**Extracted records:**
· · · ·

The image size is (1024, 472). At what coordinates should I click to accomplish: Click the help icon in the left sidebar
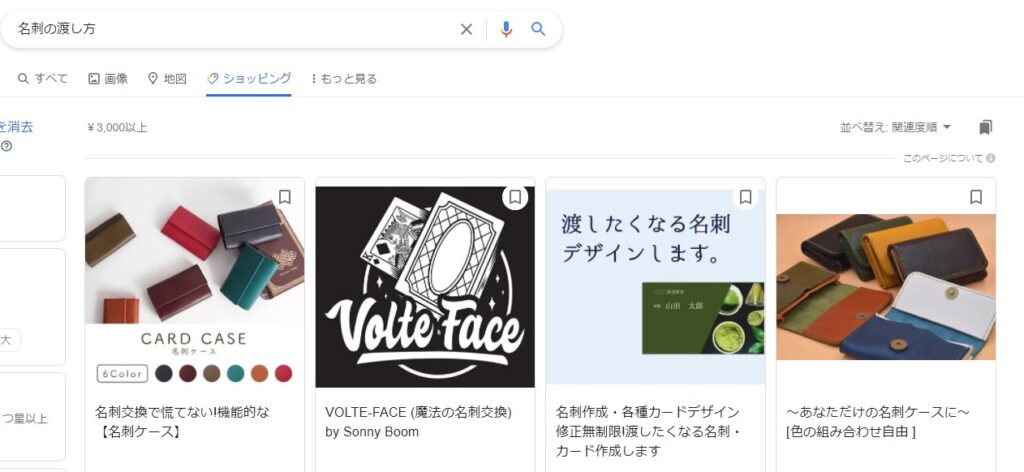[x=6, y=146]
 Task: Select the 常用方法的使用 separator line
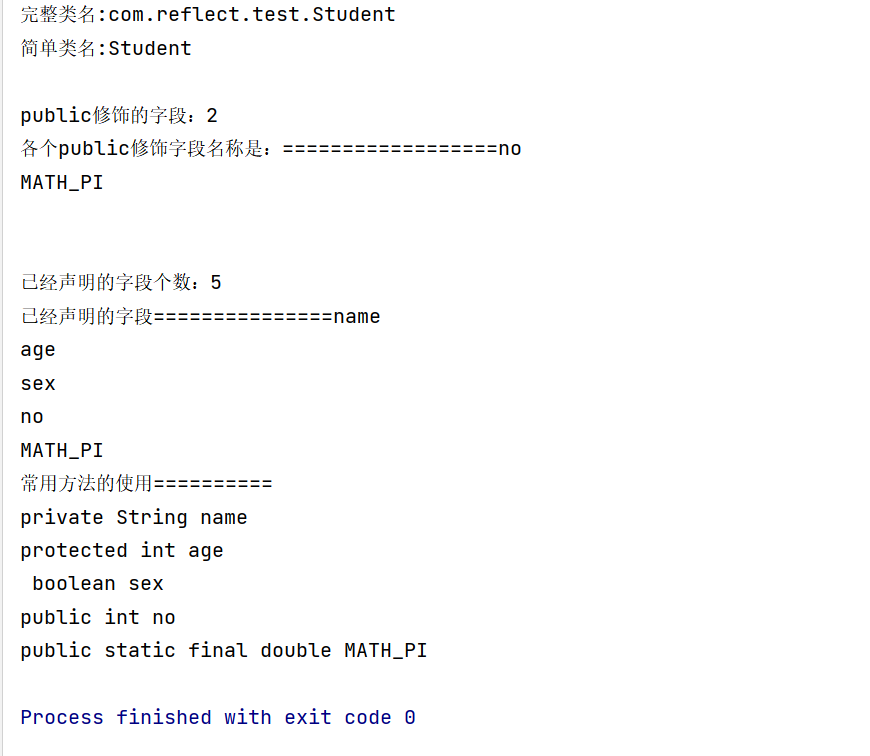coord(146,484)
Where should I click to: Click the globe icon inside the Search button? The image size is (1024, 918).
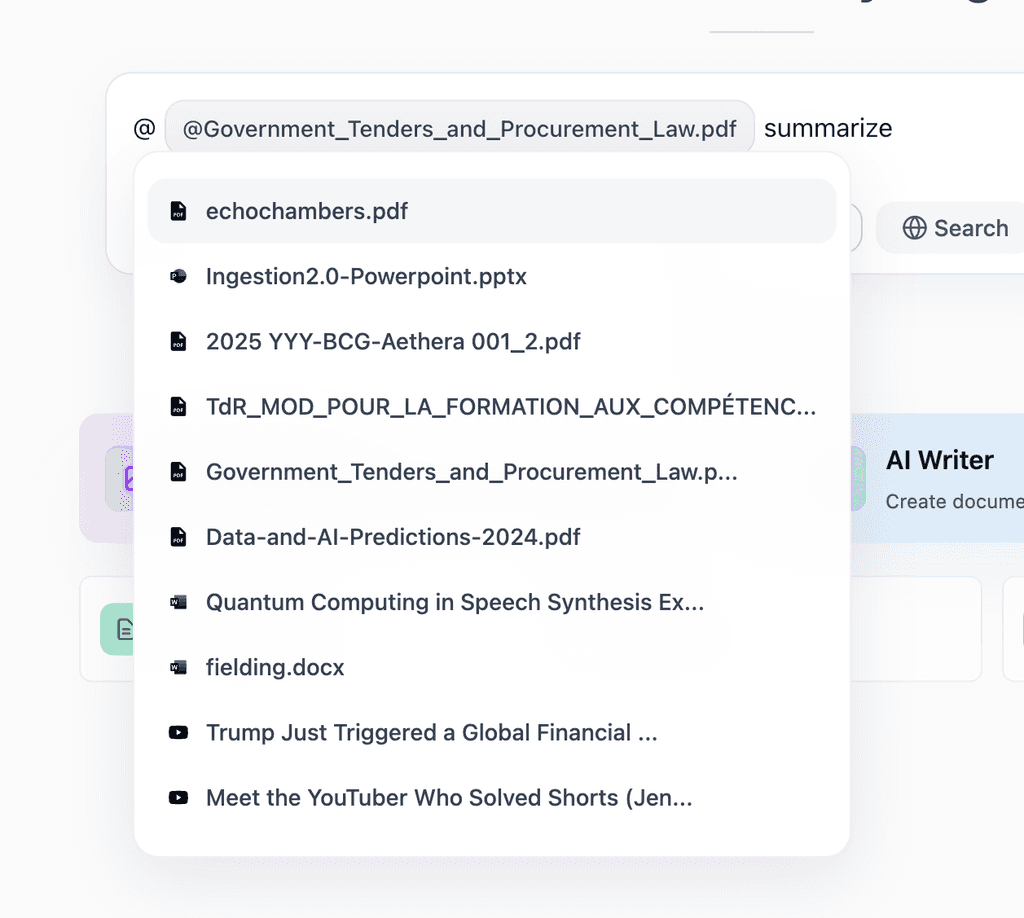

· · · ·

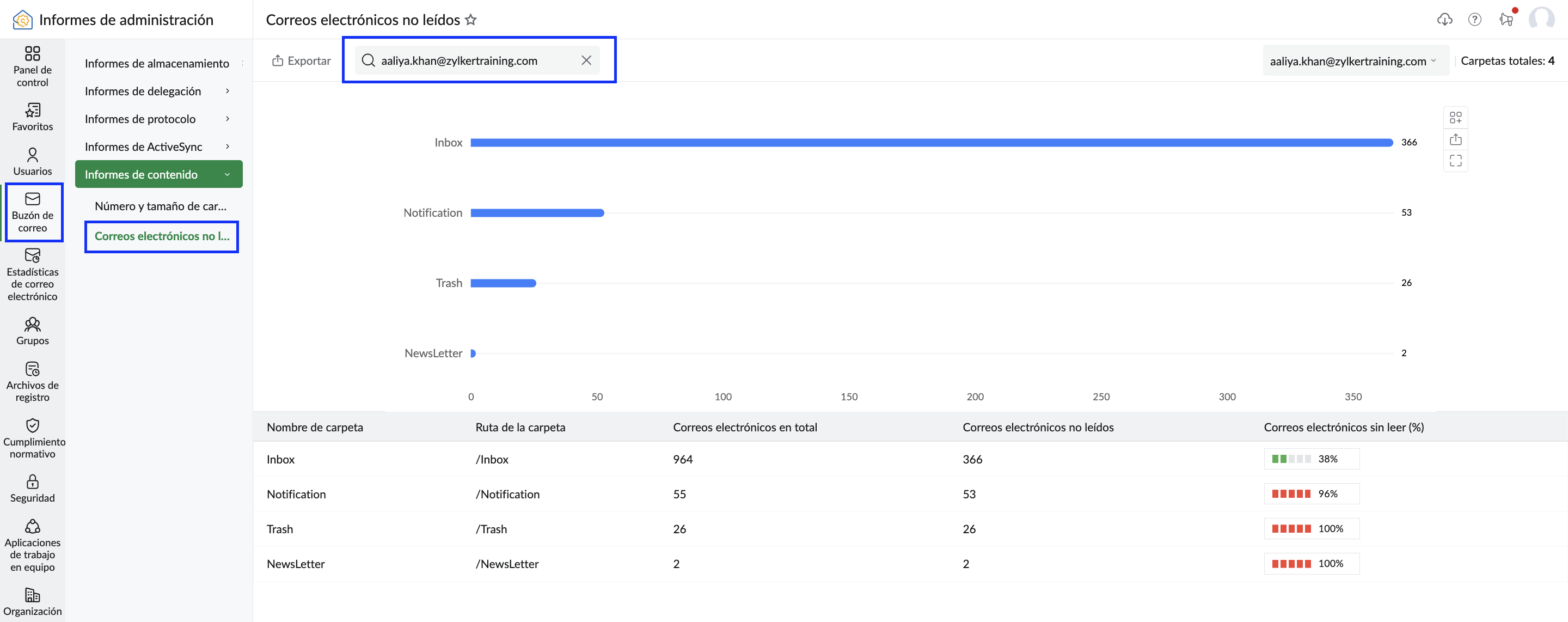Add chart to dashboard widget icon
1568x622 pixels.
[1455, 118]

· · · ·

**Exercise details:** Retype the lines exactly, from the line with "Add chart to dashboard widget icon" to the line with "[1455, 118]", including both. Leave out the pictures.

**Answer in full:**
Add chart to dashboard widget icon
1568x622 pixels.
[1455, 118]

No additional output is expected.